T. BECKET ADAMS: When crazy is too crazy even for the base.

We stopped being a scientific people,” [Bill] Maher lamented of the left.

Insisted [Patton] Oswalt, “But the left certainly stayed scientific.”

“No, they didn’t,” the HBO host replied, “We started to teach: ‘Every baby is, I don’t know, let’s not even put [male or female] on the birth certificate’!”

“When were we teaching that?” asked an incredulous Oswalt, who is otherwise extremely online and opinionated about politics and the culture wars.

“Teaching it?” Maher shot back. “It was a law here in California!”

“I don’t remember that,” his guest replied, sounding genuinely surprised.

When it comes to the Democratic base, Oswalt’s reaction is not so uncommon.

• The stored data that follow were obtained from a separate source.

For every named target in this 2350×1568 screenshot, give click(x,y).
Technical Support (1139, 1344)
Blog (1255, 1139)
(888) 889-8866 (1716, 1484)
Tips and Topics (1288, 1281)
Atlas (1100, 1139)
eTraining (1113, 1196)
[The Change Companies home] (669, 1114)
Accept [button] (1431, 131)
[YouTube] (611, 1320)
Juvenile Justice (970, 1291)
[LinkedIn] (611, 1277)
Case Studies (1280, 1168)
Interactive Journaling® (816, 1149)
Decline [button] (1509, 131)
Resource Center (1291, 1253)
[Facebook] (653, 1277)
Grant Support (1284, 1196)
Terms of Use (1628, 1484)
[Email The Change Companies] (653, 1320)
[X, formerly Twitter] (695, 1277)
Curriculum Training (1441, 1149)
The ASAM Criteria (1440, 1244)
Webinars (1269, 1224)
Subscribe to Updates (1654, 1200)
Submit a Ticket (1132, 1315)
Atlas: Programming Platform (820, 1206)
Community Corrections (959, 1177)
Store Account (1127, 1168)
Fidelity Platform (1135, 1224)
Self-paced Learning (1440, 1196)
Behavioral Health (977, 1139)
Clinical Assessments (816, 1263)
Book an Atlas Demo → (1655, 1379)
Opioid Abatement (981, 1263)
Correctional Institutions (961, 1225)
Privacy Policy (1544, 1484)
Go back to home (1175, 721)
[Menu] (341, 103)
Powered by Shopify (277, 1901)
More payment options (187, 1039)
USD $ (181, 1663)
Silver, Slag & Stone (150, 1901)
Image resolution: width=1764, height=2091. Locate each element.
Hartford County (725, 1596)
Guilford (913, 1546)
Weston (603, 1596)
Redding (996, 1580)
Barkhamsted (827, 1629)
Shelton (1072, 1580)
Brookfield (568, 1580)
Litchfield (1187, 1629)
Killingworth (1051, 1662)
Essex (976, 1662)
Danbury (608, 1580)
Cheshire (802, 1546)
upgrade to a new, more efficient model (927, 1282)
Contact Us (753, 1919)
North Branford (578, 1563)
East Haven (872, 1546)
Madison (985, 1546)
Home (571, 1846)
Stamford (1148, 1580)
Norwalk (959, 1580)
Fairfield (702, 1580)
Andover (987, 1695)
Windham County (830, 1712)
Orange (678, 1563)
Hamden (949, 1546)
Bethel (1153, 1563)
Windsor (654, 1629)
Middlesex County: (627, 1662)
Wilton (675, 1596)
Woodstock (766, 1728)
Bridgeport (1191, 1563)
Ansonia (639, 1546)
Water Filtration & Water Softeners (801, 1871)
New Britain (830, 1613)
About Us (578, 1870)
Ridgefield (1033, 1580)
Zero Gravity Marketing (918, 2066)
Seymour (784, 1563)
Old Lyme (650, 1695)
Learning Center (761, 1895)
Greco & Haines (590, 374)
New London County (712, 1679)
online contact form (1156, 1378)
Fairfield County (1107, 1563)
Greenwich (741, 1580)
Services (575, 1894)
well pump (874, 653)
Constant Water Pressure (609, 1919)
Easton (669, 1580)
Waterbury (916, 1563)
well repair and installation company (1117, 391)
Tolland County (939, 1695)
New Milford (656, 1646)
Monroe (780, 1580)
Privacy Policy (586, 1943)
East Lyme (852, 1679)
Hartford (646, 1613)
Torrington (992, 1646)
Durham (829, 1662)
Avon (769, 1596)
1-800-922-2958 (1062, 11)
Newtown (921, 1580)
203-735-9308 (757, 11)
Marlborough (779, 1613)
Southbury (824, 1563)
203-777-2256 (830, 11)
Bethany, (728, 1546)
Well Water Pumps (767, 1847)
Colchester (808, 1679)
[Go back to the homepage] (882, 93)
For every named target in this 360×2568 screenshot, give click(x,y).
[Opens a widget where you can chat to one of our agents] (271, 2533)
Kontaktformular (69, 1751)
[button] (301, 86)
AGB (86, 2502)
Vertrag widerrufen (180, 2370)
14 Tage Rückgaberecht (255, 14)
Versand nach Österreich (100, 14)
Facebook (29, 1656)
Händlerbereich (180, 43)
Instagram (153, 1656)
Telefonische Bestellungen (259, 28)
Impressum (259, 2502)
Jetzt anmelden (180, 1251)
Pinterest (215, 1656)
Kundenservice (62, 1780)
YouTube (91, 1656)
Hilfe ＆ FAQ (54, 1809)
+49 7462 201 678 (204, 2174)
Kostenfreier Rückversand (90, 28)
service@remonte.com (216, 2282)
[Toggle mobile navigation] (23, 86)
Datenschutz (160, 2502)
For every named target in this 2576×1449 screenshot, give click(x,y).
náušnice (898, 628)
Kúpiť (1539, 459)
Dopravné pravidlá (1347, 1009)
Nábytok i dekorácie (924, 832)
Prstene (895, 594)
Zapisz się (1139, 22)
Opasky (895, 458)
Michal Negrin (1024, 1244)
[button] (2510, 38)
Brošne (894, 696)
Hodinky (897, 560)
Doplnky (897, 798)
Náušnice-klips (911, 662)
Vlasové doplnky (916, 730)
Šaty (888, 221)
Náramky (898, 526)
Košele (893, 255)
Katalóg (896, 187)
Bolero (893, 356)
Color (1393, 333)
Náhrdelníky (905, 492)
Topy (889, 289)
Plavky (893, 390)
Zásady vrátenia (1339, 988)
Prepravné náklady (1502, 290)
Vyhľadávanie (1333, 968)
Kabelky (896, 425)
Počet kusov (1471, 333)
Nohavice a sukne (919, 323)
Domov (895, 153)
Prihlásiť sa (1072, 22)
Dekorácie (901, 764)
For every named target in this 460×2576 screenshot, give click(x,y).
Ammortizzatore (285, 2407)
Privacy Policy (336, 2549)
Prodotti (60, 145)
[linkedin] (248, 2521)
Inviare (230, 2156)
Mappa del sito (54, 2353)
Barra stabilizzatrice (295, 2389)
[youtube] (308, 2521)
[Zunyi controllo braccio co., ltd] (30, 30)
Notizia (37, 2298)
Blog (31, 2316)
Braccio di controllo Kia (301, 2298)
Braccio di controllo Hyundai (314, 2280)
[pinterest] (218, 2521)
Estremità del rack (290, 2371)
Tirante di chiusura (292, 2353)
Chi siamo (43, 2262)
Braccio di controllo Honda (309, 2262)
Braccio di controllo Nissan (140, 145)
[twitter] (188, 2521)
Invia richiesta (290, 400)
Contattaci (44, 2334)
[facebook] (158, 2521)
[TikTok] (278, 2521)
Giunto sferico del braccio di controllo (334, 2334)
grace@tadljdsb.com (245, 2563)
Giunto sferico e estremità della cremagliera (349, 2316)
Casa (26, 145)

During the 2024 presidential election, supporters of Democratic nominee Kamala Harris often scoffed at the allegations lobbed by Republican nominee Donald Trump. Harris’s boosters in the press and elsewhere claimed confidently that the things Trump said about Harris were merely inventions of the right-wing fever swamps.

The funny thing is: more often than not, Trump was accurately quoting Harris’s own positions back to her. It’s just that the positions themselves were too incredible for even her supporters to believe.

During a debate, Trump cited Harris’s documented support for taxpayer-funded sex-changes for illegal immigrants. This is a completely insane position for anyone to stake out, let alone a candidate hoping to win a general election. Don’t take my word for it. The New Yorker’s Susan Glasser, a reliable Democratic backer, thought the same thing. After the debate, she accused Trump of fabricating the attack line from thin air.

“What the hell was he talking about?” she wrote. “No one knows.”

Well, some of us did know, because Harris had indeed taken such a position, explaining both in writing and on camera how she had worked to get taxpayer-funded sex changes for prison inmates in California.